También hay que decir que en esta fase de comienzos y mediados de los noventas, se apiña una especie de desordenes acústicos que no parece encontrar mucho sentido dentro de la propuesta. Es como si Smog, durante esos años, se apoltrona voluntariamente en una región rara que le permite seguir siendo inclasificable.

Paralelamenta, las letras vuelven reiterativamente al tema del aislamiento, de la soledad; y con ellas, las fantasías de la infancia que buscan compensar ese abandono: el anhelo de una nave que nos lleve por los cielos o las profundidades del mar.

Al salir "The Doctor Came at Dawn", la etiqueta lo-fi se vuelve insostenible, pues este disco y los dos que vienen, son producidos por Jim O’rourke. El final de los noventas es una etapa en la que las letras de Smog se vuelven más irónicas, su música más consistente y su voz de barítono llega a la madurez. Muy probablemente el punto más álgido de este Smog del que venimos hablando, se alcanza con “Dongs of Sevotion”, album producido por John Mcentire, otro pilar de la vanguardia de Chicago. Después de oír Dongs of sevotion uno como oyente tiene que preguntarse qué puede seguir después. En este álbum, de producción envolvente y acaso demasiado high-fi,  Smog habla de sexo, violaciones, drogas y de cómo su canto es para quienes roban los bancos, para los que viven en y de la zona sucia. Este es su disco de protesta, y aun así no hay protestas; es su disco de amor, y vemos violencia y títulos como “Dress sexy at my funeral”.

Pasan dos años y Smog aun no se decide a dar el cambio que su trayecto ya le exige. Lanza Supper (2002), una colección de canciones que no presagian la transformación que vendrá con el siguiente álbum: A River Ain’t Too Much To Love. A partir de aquí dan se dan los cambios más sustanciales.

Recordemos que al hablar de Smog hablábamos de un músico que experimentaba con ruido y que exploraba hasta la nausea la fragilidad irónica de su soledad y sus relaciones truncas. Pues a partir de este álbum el foco cambia, Smog ya no quiere cantar en primera persona sino que opta por pintar paisajes, opta por las imágenes de la naturaleza con toda la resonancia que puedan tener en nuestras realidades urbanas. El aislamiento de más de diez años al fin se convierte en una fuga al espacio abierto, en una especie de peregrinación bucólica después de no haber encontrado.
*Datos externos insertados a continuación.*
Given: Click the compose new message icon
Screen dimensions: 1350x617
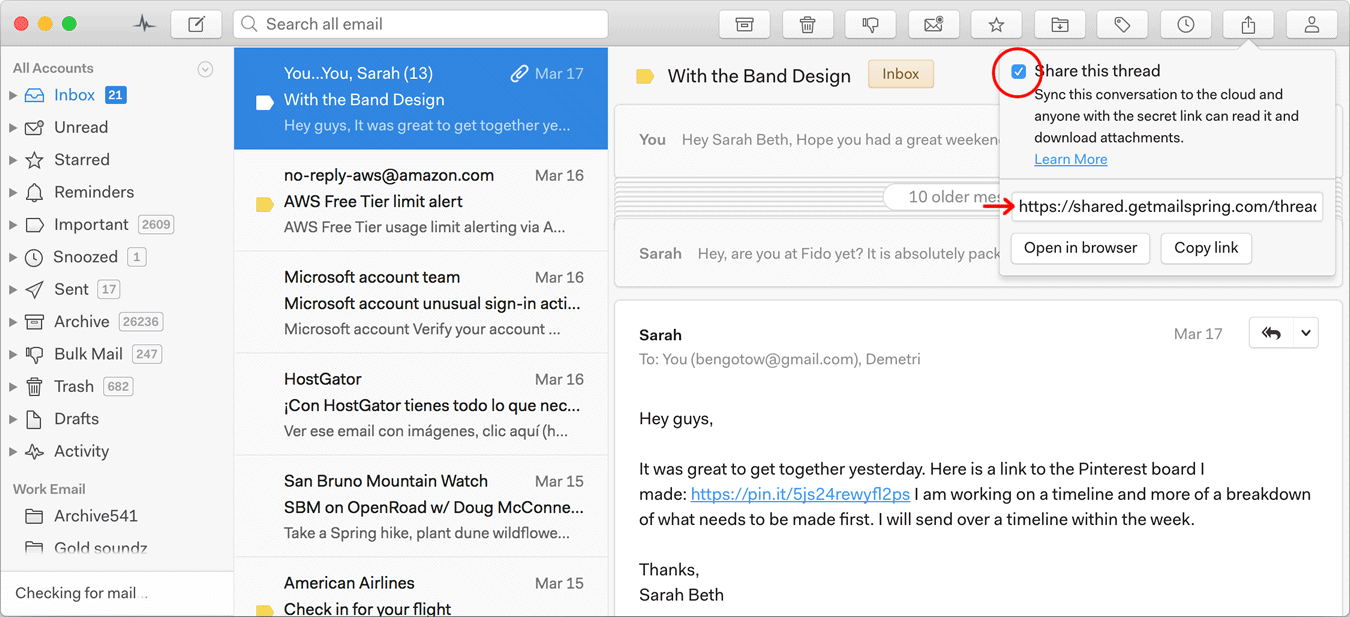Looking at the screenshot, I should coord(196,24).
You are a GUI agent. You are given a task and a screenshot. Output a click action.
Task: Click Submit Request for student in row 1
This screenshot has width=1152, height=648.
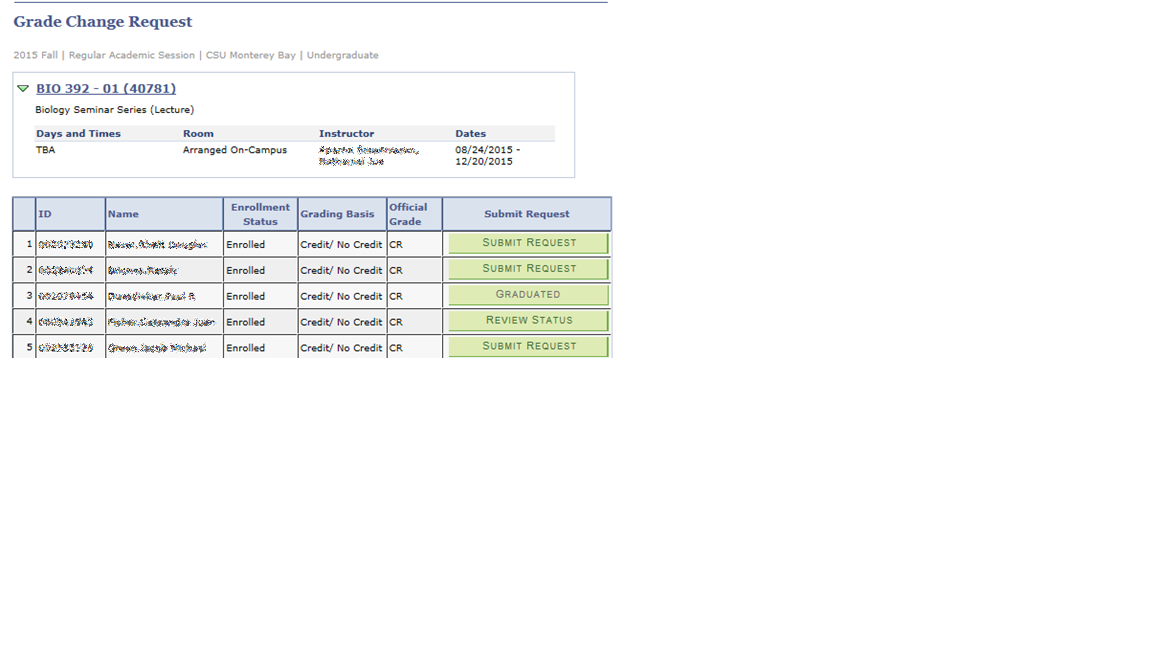527,243
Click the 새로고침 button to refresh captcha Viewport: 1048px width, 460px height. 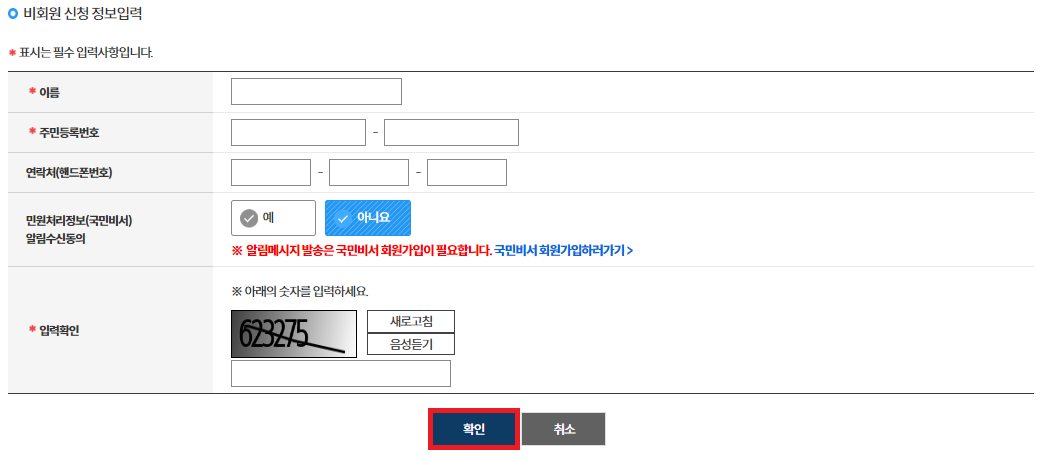(411, 322)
A partir de este álbum Smog  empieza a firmar sus producciones con su propio nombre: Bill Callahan.

Los discos que se siguen: Woke on a Whale Heart, Sometimes I Wish we were an Eagle, Rough travel for a rare thing, Apocalipse y Dream River.  Son como el crescendo de una nueva propuesta. Bill Callahan se ha convertido en un naturalista, en un pintor de arcadias, es el músico que abandona la civilización porque ahí no estaba lo que buscaba.

Los álbumes firmados por Bill Callahan tienen la característica de emplear más instrumentos acústicos y más elementos del folclor norteamericano que los que utilizaba su anterior alter-ego; Sin embargo, sigue inscribiéndose  en una una especie de folk culto, una música que toma elementos del pueblo con fines eclécticos.

Con Dream River (2013) ocurre distinto. Este reciente álbum parece otro punto de giro en la carrera de Callahan. Si el que lo está oyendo por primera vez espera encontrarse con la exquisitez del Apocalypse, los movimientos en cámara lenta del Sometimes I wish We Were an Eagle o las agraciadas danzas del Woke on Whale Heart, verá desinflarse su expectativas a medida que avanzan las canciones. Dream River genera algo ambiguo en el oyente, sabemos que no es mediocridad, pero ya no sentimos la singularidad de antes. Es como si Bill Callahan se hubiera hecho más común, más convencional. Y entonces, luego de varias oídas, las piezas empiezas a coincidir unas con otras.

El pastor no puede regresar al campo con atuendos vistosos, debe ir tras su rebaño como otro pastor más, suficiente tiene con su voz, es la única forma de irse tejiendo de nuevo al paisaje.